─── Data records

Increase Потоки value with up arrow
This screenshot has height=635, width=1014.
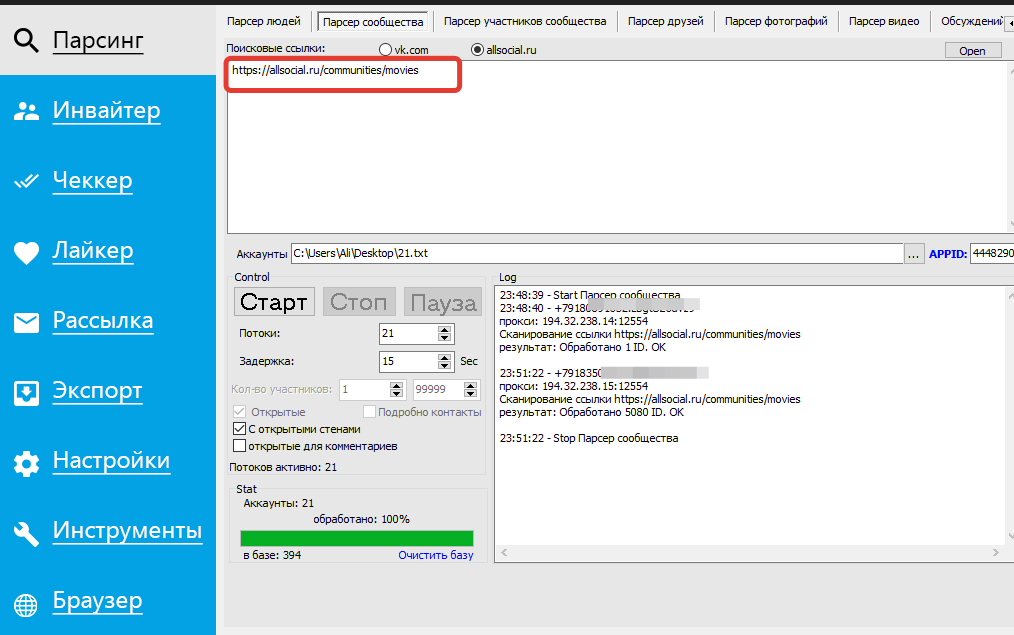pyautogui.click(x=444, y=329)
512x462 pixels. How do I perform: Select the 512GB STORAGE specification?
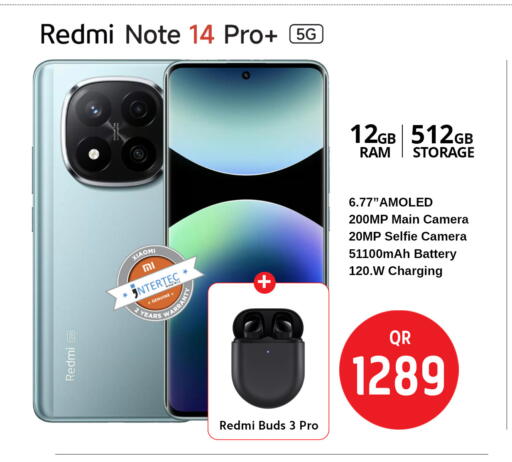[x=443, y=141]
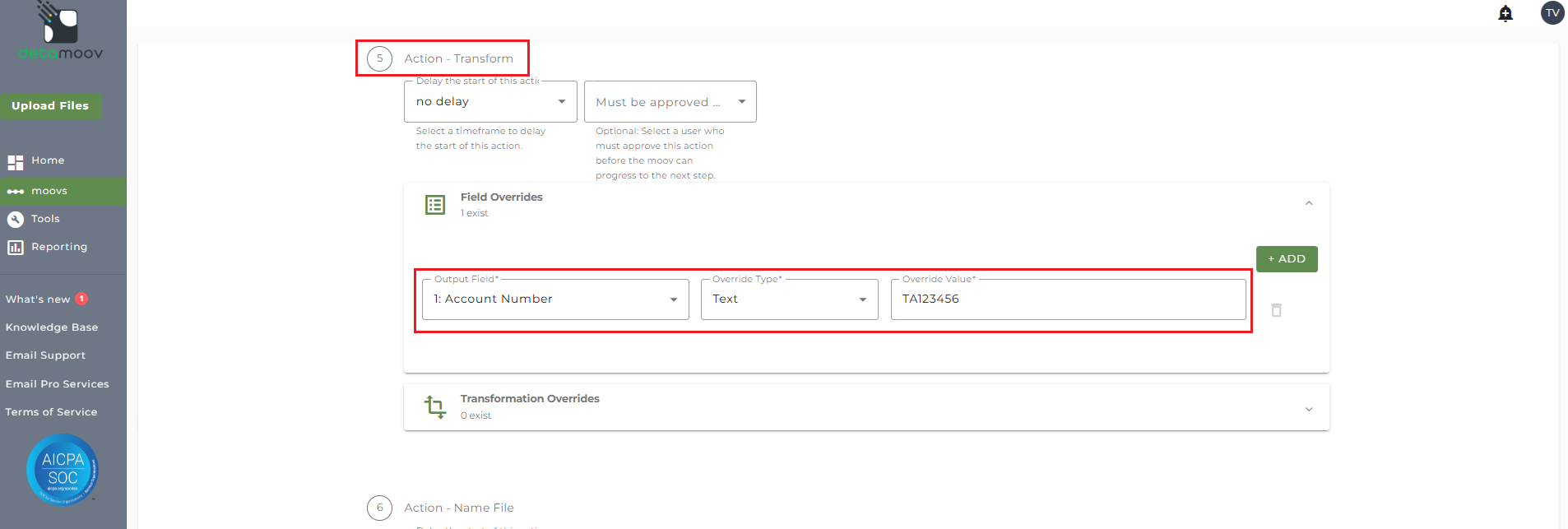The image size is (1568, 529).
Task: Open the TV user avatar menu
Action: click(x=1552, y=13)
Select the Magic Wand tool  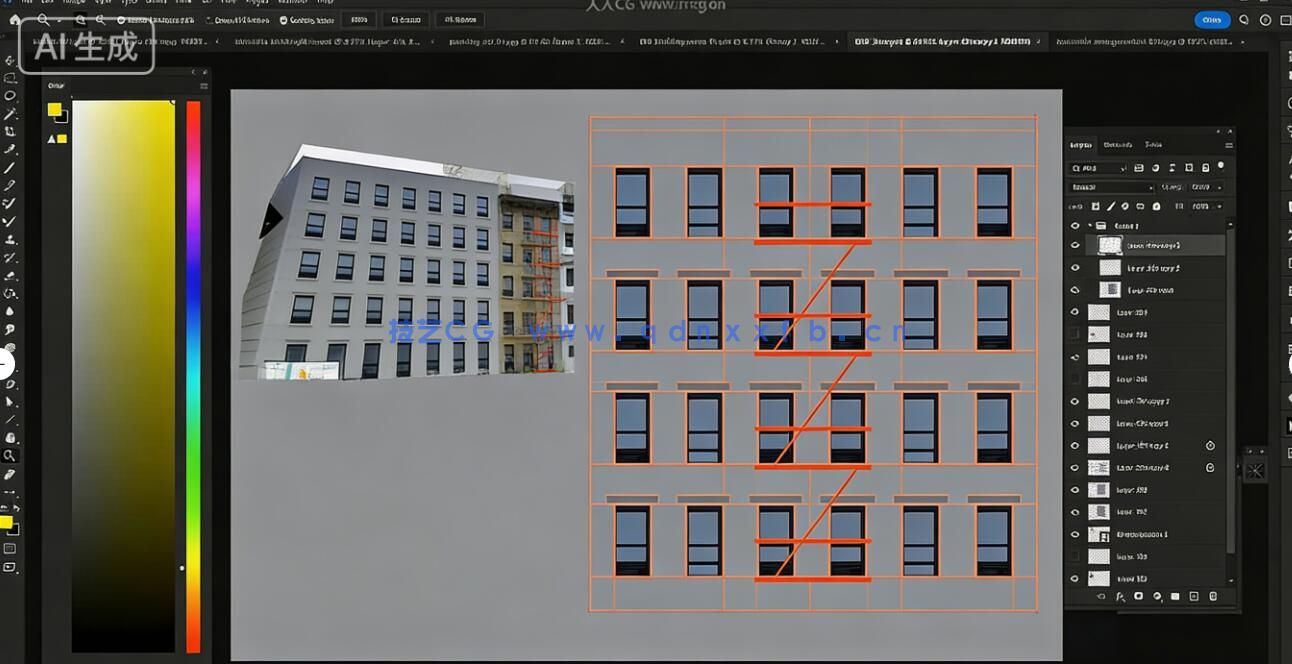(10, 114)
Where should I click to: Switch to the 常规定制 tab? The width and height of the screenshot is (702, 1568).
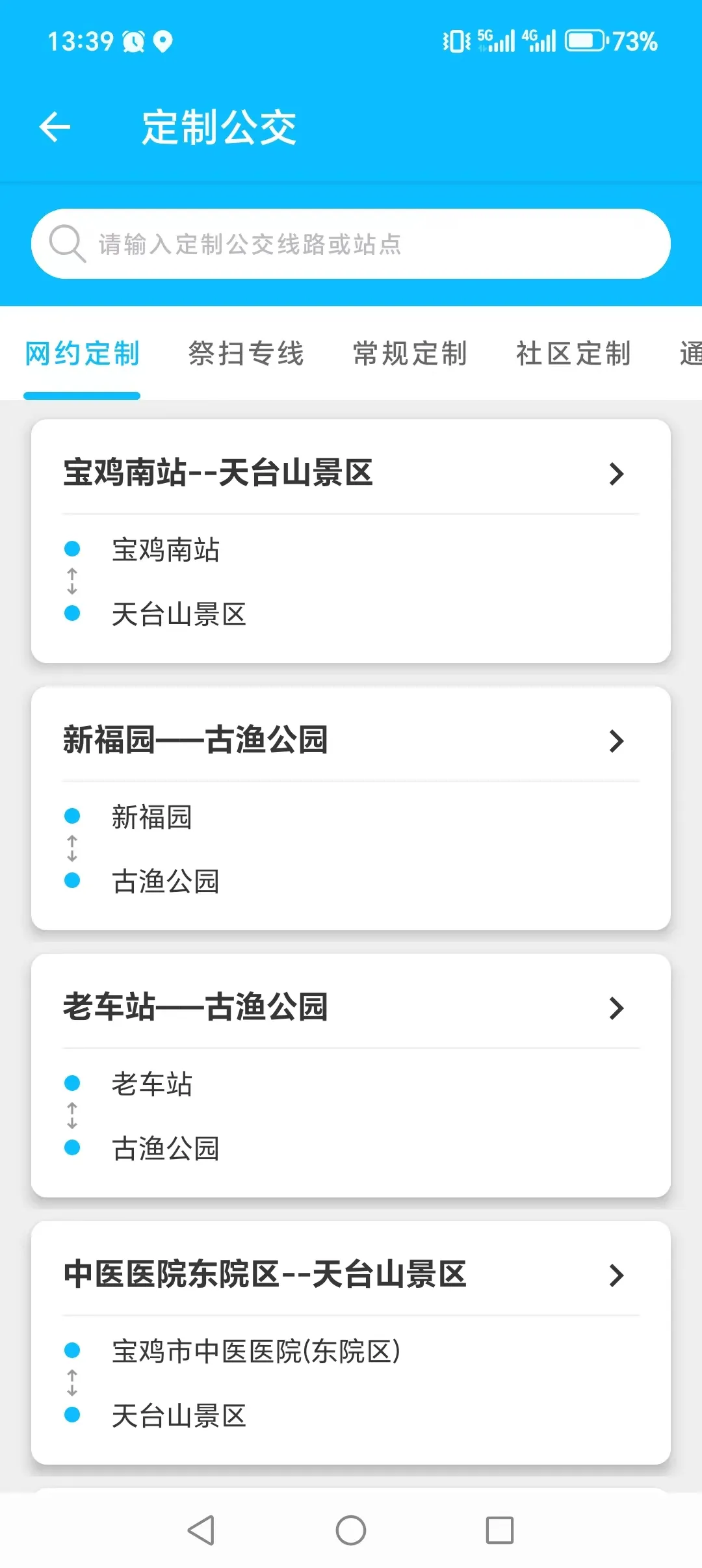click(410, 354)
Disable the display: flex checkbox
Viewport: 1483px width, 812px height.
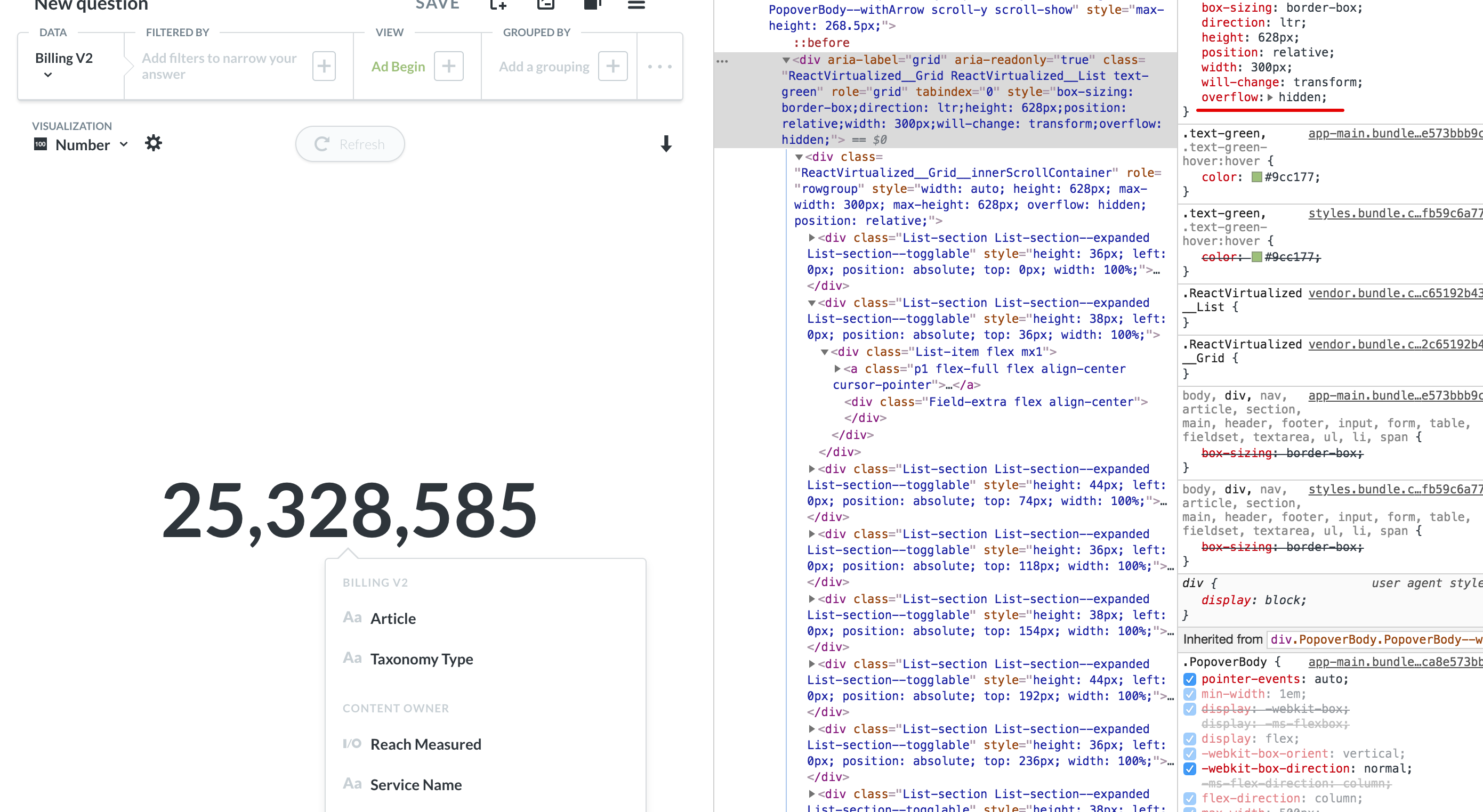[1190, 739]
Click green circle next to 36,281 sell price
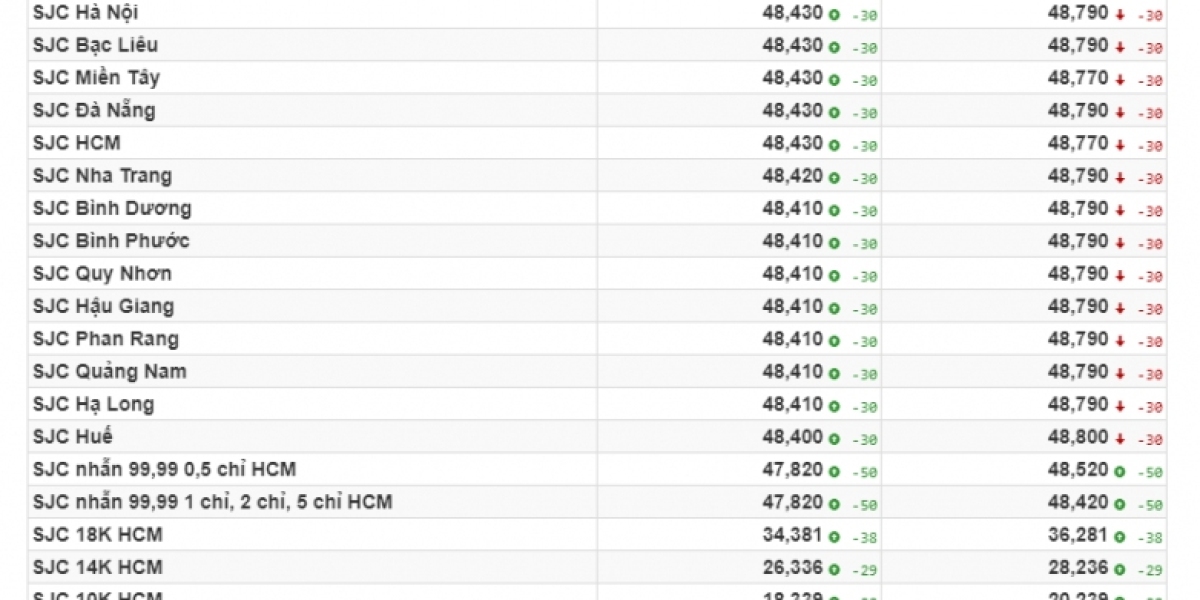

──────

# [What you are asked to do]
Can you put the lines of the data from the one containing "Where should I" through the end, inclusive, into a JSON list of strings with one string per line and no blank lines? Leave the pictures out.

# [Task answer]
[
  "Where should I click to: Switch to the 常规定制 tab? The width and height of the screenshot is (702, 1568).",
  "click(410, 354)",
  "Disable the display: flex checkbox",
  "Viewport: 1483px width, 812px height.",
  "[1190, 739]",
  "Click green circle next to 36,281 sell price"
]